Genetic identification of thiosulfate sulfurtransferase as an adipocyte-expressed antidiabetic target in mice selected for leanness - UTU Research Portal

A1 Refereed original research article in a scientific journal

Genetic identification of thiosulfate sulfurtransferase as an adipocyte-expressed antidiabetic target in mice selected for leanness

Authors: Nicholas M Morton, Jasmina Beltram, Roderick N Carter, Zoi Michailidou, Gregor Gorjanc, Clare McFadden, Martin E Barrios-Llerena, Sergio Rodriguez-Cuenca, Matthew T G Gibbins, Rhona E Aird, José Maria Moreno-Navarrete, Steven C Munger, Karen L Svenson, Annalisa Gastaldello, Lynne Ramage, Gregorio Naredo, Maximilian Zeyda, Zhao V Wang, Alexander F Howie, Aila Saari, Petra Sipilä, Thomas M Stulnig, Vilmundur Gudnason, Christopher J Kenyon, Jonathan R Seckl, Brian R Walker, Scott P Webster, Donald R Dunbar, Gary A Churchill, Antonio Vidal-Puig, José Manuel Fernandez-Real, Valur Emilsson, Simon Horvat

Publisher: NATURE PUBLISHING GROUP

Publication year: 2016

Journal: Nature Medicine

Journal name in source: NATURE MEDICINE

Journal acronym: NAT MED

Volume: 22

Issue: 7

First page : 771

Last page: 779

Number of pages: 9

ISSN: 1078-8956

eISSN: 1546-170X

DOI: https://doi.org/10.1038/nm.4115

Abstract

The discovery of genetic mechanisms for resistance to obesity and diabetes may illuminate new therapeutic strategies for the treatment of this global health challenge.

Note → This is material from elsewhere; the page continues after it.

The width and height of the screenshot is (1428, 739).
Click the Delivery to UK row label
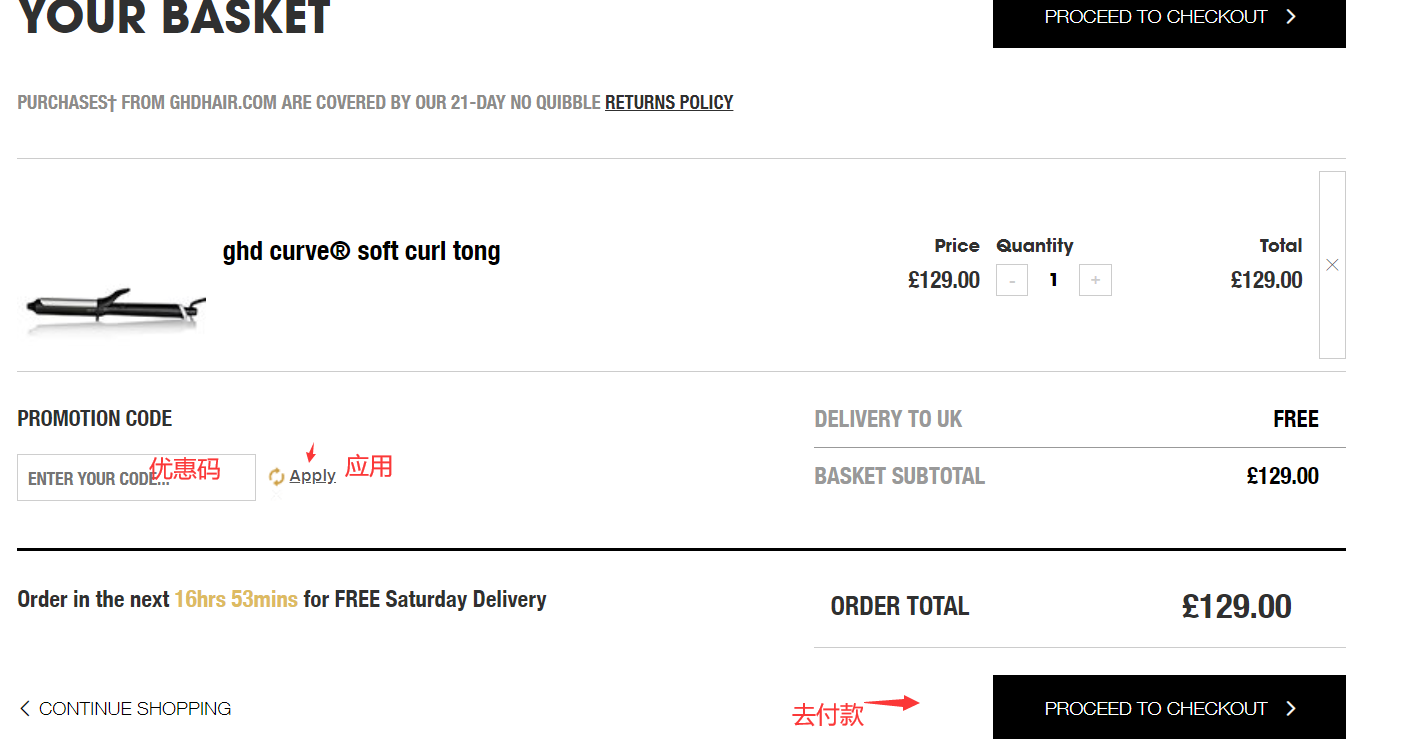pyautogui.click(x=888, y=419)
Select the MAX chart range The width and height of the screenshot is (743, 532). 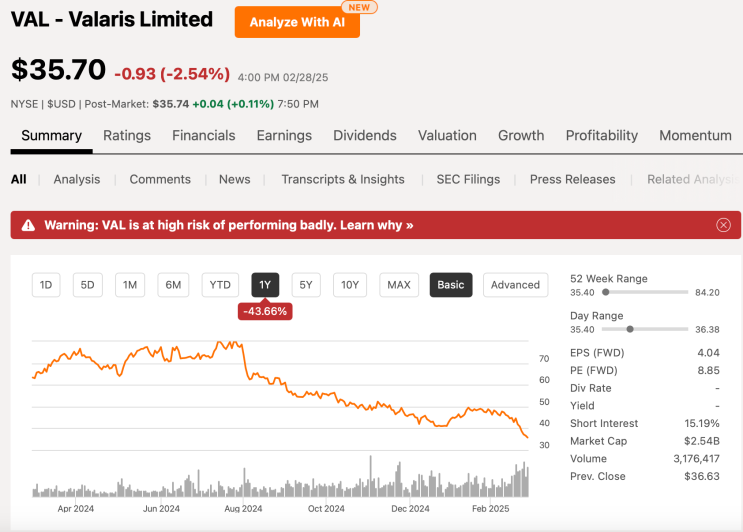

We used the polygenic 'lean' mouse model, which has been selected for low adiposity over 60 generations, to identify mitochondrial thiosulfate sulfurtransferase (Tst; also known as rhodanese) as a candidate obesity resistance gene with selectively increased expression in adipocytes. Elevated adipose Tst expression correlated with indices of metabolic health across diverse mouse strains. Transgenic overexpression of Tst in adipocytes protected mice from diet-induced obesity and insulin-resistant diabetes. Tst-deficient mice showed markedly exacerbated diabetes, whereas pharmgcological activation of TST ameliorated diabetes in mice. Mechanistically, TST selectively augmented mitochondrial function combined with degradation of reactive oxygen species and sulfide. In humans, TST mRNA expression in adipose tissue correlated positively with insulin sensitivity in adipose tissue and negatively with fat mass. Thus, the genetic identification of Tst as a beneficial regulator of adipocyte mitochondrial function may have therapeutic significance for individuals with type 2 diabetes.